Rien à l’affiche de ce lundi matin du 13 novembre, sous la pluie qui a chassé l’interprète de La Paloma et de Besame Mucho entendu samedi sur le Pont du Vieux Marché aux poissons. Mais Samuel Blaser s’était attardé à Strasbourg pour donner une master class au conservatoire.

Belle salle avec de grandes baies vitrées donnant sur l’Ill, dans ce bâtiment inauguré en 2006, après avoir connu diverses domiciliations depuis sa création en 1855 et celle de sa classe de jazz en 1979 par Bernard Struber, par laquelle sont passées quelques personnalités de premier plan du jazz français.
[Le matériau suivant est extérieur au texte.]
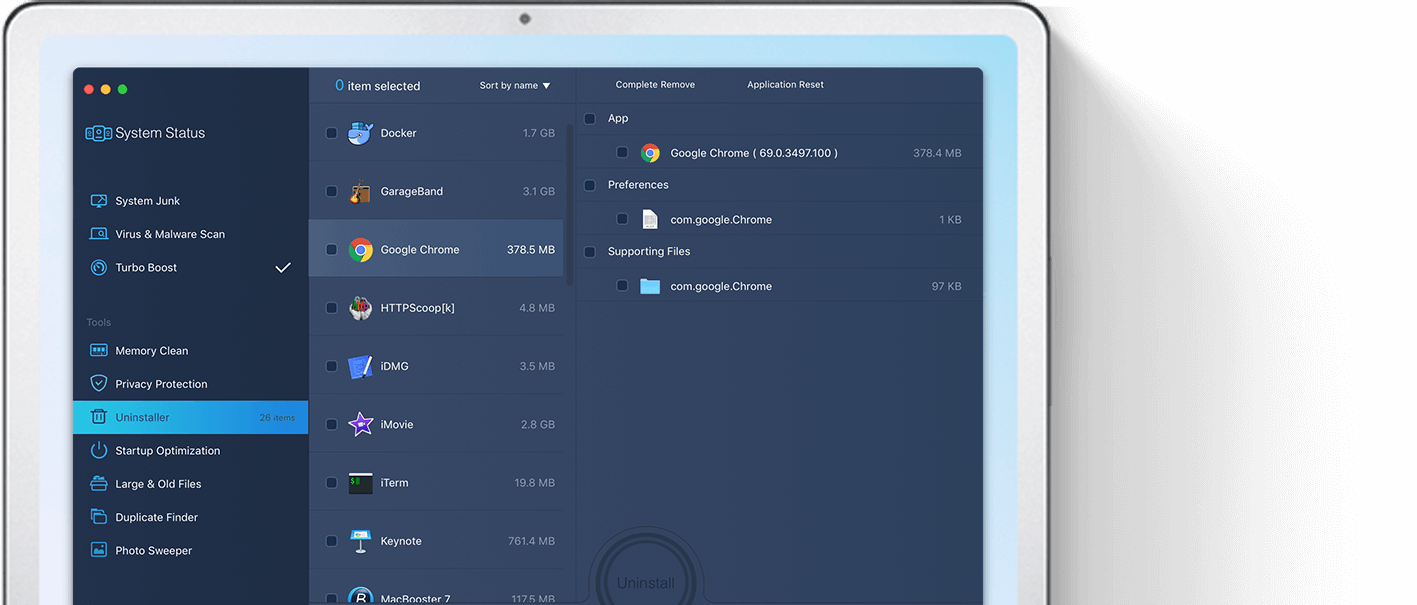Open the Photo Sweeper tool
The image size is (1417, 605).
coord(153,549)
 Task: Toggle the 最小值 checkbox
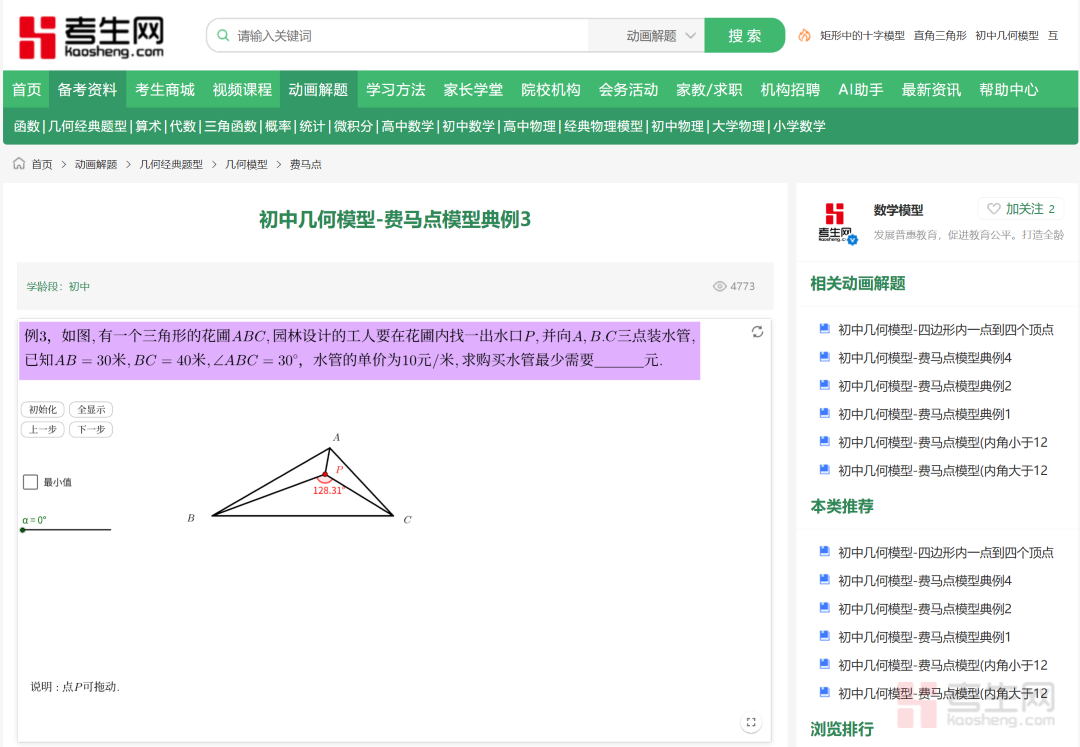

9h03 : face à une vingtaine de jeunes gens, Samuel Blaser est déjà dans le vif du sujet, le métier, faisant référence à l’ouvrage du pianiste Hal Galper, The Touring Musician : a Small-Business Approach to Booking Your Band on the Road. Bientôt, en matière de présentation, il propose de jouer lui-même un solo : improvisation libre en guise d’autoportrait, mais aussi catalogue de différentes techniques, différentes approches sonores, différentes stratégies d’improvisation avec, pour finir, le surgissement de Creole Love Call de Duke Ellington, occasion de passer par quelques effets très spéciaux.
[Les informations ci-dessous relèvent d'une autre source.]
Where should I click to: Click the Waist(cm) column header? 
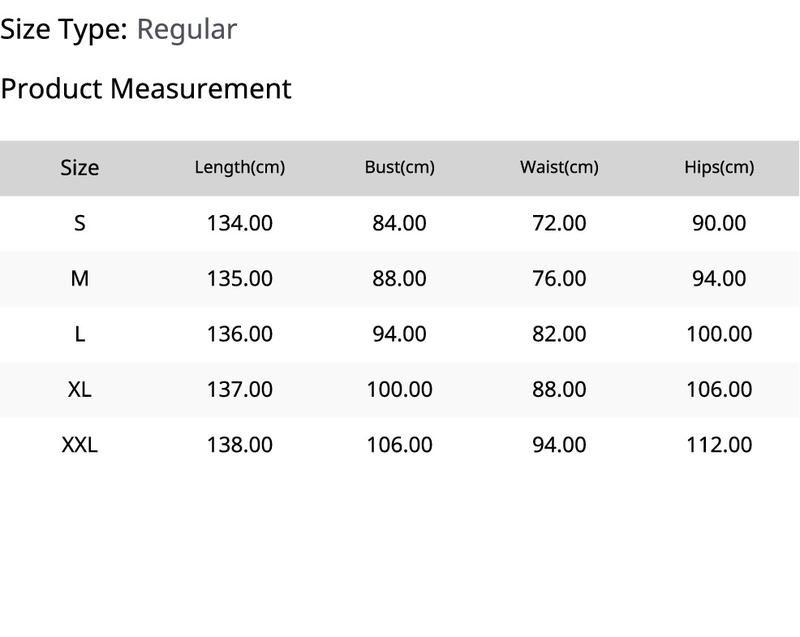pyautogui.click(x=559, y=167)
Au fil de la conversation qui va suivre nourrie des questions sollicitées par Blaser, on lui découvre un passé qui déborde très largement de celui du jazz, suite à une question d’une jeune trompettiste qui l’a surpris inspirant dans l’instrument pour produire certaines notes. Passé le conseil très pratique de ne pas se livrer à cette technique si l’on n’est pas certains de la propreté de sa coulisse, Samuel Blaser la fait remonter aux problèmes rencontrés par Vinko Globokar lors de la réalisation de la Sequenza V pour trombone solo de Luciano Berio. Une entrée dans un parcours d’instrumentiste où la fréquentation de la musique contemporaine qu’il détaille abondamment aura autant compté que l’expérience du jazz et des musiques improvisées.
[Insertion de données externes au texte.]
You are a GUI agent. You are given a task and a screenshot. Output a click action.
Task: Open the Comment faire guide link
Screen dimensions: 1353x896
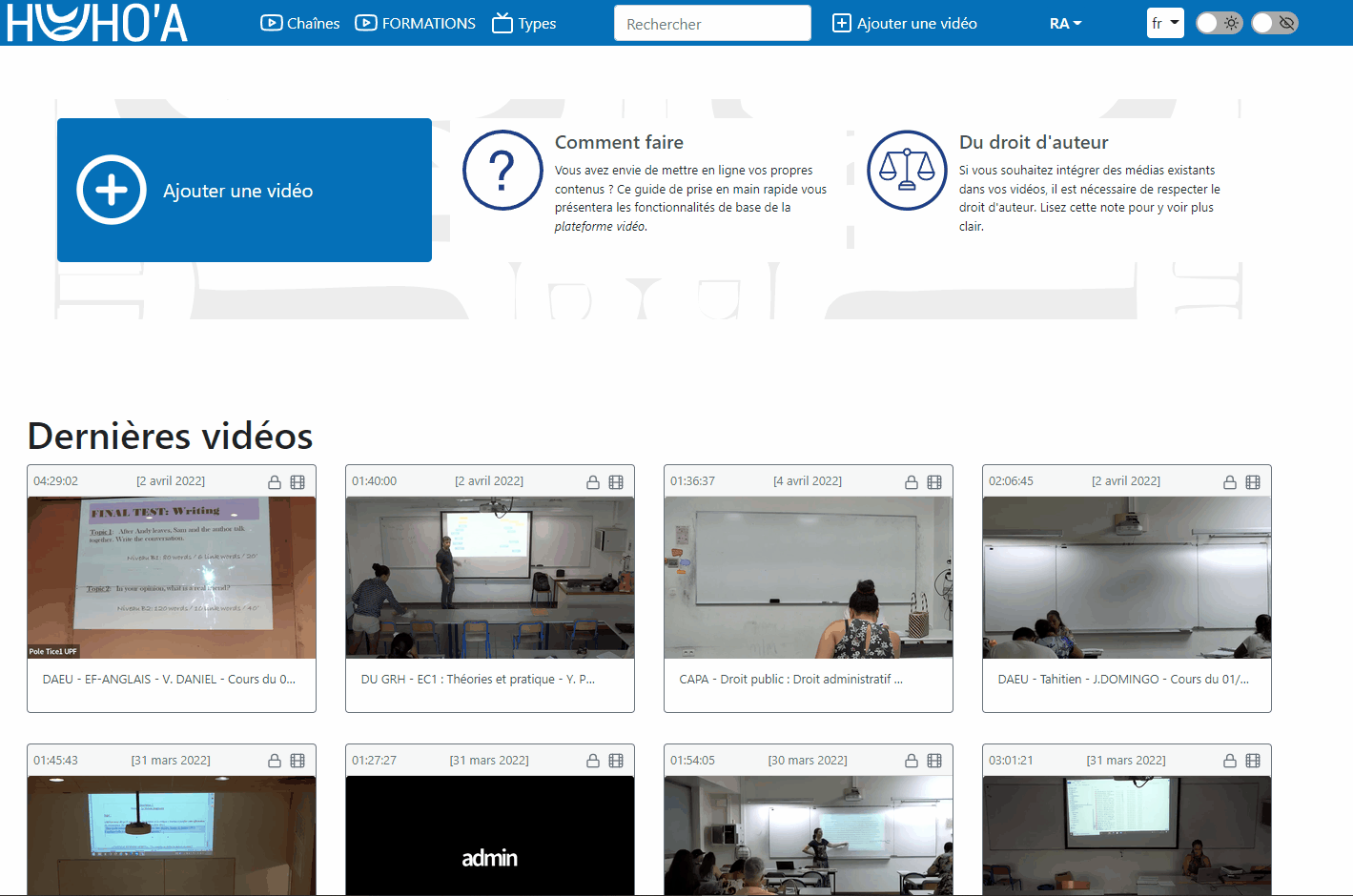click(x=619, y=142)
Samuel Blaser propose alors aux étudiant.e.s de sortir leurs instruments et de constituer un cercle où il se positionne lui-même. Quatorze musicien.ne.s dont quatre femmes : une trompettiste, une pianiste, deux chanteuses. Pas de quoi assurer la parité dans les orchestres de jazz à venir. Comme quoi ceux.celles qui aspirent à une discrimination positive dans le domaine du jazz, devront l’imposer dans les conservatoires plutôt que dans les orchestres existants, sauf à prohiber certains instruments, comme sous Staline qui fit interdire et confisquer les saxophones en 1949.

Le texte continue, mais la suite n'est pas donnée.